Ochsner Health, Louisiana’s largest health care provider, will take over the seven-hospital Rush Health System in Mississippi and Alabama, expanding Ochsner’s reach across the Gulf Coast, the hospital systems announced Thursday.

Rush and Ochsner signed a “shared mission agreement” that builds upon an existing partnership started in 2019, the hospital groups said. Ochsner is Louisiana’s largest hospital system as well as the state’s largest non-governmental employer with 25,0000 employees, and the non-profit has grown rapidly in recent years.

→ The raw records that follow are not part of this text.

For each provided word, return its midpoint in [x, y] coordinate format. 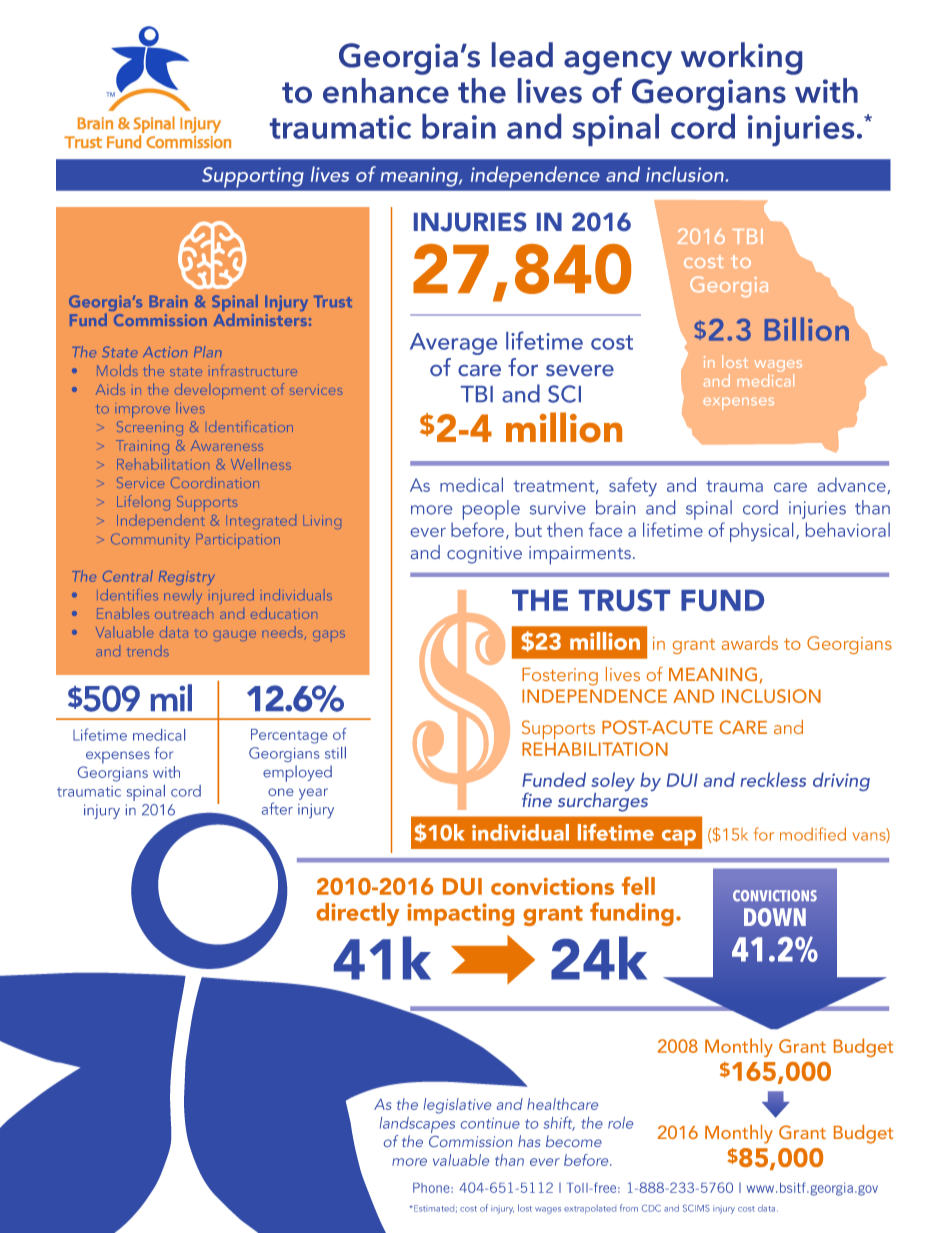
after [277, 808]
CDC [651, 1208]
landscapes [417, 1125]
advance [853, 485]
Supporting [252, 177]
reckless [773, 779]
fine [537, 800]
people [491, 510]
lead [522, 55]
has [529, 1141]
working [741, 58]
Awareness [227, 445]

In October, it acquired Lafayette General Health, a 461-bed system, that allowed for expansion into the western part ofthe state with a promise of $465 million put toward new facilities and upgrades over the next ten years.

The deal with Rush represents a major geographic expansion,giving the Louisiana-based healthcare provider a large footprint in eastern Mississippi and moving it into Alabama for the first time. In doing so, it will have access to a greater pool of patients that could potentially travel throughout its system to receive specialty care and treatments.

Ochsner CEO Warner Thomas called the takeover a “natural progression” of the existing partnership between the hospital groups.”We are excited to work with them to expand services while improving the health and wellness of people in the communities Rush serves,” Thomas said in a prepared statement.

Rush Health Systems will become Ochsner Rush Health once the takeover is complete in 2022. Minimum-wage employees can expect an increase to $12 per hour. Patients can continue to use existing insurance, and medical staff will continue to be comprised of both employed and contract physicians.

Rush Health Systems, a 106-year-old institution, has seven hospitals and more than 30 clinics across East Mississippi and West Alabama, with 250 employed and contracted physicians and 95 advanced practice providers. In 2019, tax forms for the non-profit show it had $18.7 million in net assets.

Ochsner had total revenue of $3.8 billion in 2019, according to an audit. The system had a net income of $221.8 million.